**TASK TO CARRY OUT:** Locate every line in the records below that holds the word "computer" and return each one.

· · · ·

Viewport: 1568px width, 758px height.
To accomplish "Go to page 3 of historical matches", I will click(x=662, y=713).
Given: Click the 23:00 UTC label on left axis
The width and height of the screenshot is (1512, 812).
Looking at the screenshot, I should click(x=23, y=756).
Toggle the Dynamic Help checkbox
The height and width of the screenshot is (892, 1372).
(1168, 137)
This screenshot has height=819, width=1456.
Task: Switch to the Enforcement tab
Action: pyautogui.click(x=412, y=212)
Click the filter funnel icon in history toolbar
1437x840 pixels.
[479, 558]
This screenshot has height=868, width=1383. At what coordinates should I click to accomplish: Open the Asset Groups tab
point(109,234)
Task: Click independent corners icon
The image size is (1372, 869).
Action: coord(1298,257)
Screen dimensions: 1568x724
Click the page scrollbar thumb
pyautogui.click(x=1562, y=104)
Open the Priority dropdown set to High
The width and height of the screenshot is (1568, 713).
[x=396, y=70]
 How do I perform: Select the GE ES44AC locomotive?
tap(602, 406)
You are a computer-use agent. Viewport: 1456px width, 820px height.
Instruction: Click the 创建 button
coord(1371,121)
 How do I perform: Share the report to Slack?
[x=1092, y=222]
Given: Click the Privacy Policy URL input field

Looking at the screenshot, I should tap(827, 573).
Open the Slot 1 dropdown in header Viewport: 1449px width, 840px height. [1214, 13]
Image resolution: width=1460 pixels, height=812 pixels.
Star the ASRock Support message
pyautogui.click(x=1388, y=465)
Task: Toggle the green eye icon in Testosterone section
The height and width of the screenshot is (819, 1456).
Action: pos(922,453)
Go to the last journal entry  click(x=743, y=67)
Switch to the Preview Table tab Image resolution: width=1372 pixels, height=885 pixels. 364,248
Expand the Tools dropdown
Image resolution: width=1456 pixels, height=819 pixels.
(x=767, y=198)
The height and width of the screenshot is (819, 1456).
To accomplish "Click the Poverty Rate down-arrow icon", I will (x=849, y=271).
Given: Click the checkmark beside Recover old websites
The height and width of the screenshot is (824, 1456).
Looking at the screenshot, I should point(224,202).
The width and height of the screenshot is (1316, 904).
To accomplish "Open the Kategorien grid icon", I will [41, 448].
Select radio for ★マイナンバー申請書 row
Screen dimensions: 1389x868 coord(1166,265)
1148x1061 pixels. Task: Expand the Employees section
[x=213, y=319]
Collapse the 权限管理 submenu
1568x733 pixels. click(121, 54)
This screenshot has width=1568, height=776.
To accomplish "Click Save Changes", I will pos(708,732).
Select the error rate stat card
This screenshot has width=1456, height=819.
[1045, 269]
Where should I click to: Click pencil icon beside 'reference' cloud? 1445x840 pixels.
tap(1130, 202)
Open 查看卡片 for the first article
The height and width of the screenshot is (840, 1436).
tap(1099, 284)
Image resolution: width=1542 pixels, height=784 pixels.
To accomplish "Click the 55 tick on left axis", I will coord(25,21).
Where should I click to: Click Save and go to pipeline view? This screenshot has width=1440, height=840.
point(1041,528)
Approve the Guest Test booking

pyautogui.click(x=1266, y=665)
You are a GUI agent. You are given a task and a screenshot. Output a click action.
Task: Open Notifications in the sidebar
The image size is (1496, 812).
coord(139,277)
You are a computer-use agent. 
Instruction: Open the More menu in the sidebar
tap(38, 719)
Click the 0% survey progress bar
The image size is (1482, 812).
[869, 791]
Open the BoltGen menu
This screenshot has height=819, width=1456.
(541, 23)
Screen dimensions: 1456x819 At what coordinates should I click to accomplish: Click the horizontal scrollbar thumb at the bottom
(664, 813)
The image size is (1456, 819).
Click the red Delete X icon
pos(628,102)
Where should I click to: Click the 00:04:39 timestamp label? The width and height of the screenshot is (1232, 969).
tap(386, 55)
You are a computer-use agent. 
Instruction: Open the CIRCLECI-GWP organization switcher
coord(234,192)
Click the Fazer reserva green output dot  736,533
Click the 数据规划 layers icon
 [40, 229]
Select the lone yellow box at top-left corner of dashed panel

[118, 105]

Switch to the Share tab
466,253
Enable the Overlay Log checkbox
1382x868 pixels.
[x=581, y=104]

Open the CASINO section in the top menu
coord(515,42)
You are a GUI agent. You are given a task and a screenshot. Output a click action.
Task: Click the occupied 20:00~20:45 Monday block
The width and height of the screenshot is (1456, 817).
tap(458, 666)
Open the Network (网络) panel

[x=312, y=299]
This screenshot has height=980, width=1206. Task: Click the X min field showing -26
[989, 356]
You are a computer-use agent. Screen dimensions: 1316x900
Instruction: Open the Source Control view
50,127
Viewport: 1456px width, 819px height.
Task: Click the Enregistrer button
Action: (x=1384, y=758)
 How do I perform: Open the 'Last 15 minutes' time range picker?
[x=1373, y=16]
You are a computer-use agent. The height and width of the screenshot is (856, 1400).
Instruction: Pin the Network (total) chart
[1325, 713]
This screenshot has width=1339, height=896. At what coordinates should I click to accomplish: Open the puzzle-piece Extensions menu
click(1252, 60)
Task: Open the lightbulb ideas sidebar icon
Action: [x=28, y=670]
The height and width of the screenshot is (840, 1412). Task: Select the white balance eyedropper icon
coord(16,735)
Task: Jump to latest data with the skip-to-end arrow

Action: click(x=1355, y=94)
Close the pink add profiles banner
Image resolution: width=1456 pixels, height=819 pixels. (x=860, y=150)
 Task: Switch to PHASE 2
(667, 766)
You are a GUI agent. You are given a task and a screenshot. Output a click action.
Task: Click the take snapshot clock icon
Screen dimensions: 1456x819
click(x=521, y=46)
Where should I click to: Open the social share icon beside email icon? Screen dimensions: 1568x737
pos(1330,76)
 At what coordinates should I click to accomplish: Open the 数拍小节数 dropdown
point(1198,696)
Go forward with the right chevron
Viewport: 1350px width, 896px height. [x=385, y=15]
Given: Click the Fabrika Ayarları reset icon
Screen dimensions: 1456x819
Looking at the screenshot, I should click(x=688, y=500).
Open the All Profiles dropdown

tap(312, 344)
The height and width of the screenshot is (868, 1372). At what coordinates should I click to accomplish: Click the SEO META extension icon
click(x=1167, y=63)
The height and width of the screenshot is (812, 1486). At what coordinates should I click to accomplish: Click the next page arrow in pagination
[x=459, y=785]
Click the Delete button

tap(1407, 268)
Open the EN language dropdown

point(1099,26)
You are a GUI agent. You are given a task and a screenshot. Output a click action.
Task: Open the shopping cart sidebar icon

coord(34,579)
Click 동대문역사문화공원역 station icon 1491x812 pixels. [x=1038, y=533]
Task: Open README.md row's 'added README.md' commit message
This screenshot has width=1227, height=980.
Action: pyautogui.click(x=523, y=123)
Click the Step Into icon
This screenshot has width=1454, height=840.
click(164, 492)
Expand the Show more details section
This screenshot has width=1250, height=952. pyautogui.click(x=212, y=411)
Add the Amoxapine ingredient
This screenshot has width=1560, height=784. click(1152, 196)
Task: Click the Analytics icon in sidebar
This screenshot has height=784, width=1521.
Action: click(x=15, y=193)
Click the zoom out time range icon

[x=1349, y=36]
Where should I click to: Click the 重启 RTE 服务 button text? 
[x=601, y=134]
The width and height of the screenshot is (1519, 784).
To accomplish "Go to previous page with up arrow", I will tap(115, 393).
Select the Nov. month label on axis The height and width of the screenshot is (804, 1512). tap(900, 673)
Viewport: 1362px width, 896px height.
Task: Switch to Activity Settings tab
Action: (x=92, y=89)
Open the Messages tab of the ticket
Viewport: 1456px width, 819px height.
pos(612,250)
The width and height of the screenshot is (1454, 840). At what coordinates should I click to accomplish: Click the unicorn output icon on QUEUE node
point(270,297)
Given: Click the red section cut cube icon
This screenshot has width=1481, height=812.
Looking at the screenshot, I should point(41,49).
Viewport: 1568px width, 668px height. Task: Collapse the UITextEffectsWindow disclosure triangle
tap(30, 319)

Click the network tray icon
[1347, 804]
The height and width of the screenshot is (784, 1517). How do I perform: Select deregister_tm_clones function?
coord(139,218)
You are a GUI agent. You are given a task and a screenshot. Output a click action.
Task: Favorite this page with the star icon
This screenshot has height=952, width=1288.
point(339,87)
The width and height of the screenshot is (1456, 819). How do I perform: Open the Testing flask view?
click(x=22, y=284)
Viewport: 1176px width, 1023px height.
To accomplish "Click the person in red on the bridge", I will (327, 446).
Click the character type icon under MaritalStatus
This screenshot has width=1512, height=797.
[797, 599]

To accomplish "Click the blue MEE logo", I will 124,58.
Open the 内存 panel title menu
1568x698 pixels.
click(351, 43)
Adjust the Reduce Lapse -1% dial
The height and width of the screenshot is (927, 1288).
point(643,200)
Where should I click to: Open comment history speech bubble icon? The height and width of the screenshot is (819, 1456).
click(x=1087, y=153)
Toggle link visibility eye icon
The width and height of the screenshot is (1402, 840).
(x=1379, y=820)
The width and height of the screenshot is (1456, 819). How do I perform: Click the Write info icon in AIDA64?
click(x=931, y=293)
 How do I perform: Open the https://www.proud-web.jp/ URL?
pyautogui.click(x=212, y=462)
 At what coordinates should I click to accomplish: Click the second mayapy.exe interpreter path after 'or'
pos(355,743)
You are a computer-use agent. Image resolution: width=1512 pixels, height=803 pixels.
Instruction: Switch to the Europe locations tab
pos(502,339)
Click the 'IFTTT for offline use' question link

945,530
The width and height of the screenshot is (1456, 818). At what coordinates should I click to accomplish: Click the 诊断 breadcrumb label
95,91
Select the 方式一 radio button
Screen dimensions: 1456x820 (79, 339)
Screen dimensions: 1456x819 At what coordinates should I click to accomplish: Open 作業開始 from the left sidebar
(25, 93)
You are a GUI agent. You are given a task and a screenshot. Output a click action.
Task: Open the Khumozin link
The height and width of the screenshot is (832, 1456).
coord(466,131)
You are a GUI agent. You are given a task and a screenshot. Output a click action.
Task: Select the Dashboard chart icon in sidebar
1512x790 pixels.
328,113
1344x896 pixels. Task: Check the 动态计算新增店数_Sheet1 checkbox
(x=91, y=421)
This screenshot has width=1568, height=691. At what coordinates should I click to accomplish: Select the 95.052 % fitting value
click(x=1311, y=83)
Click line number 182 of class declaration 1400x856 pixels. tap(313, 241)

· · · ·

**OUTPUT:**
You are a computer-use agent. Viewport: 1456px width, 820px height.
You are a computer-use agent. 
You are a computer-use agent. 
You are a computer-use agent. Screen dimensions: 1316x900
You are a computer-use agent. The height and width of the screenshot is (856, 1400).
You are a computer-use agent. Image resolution: width=1512 pixels, height=803 pixels.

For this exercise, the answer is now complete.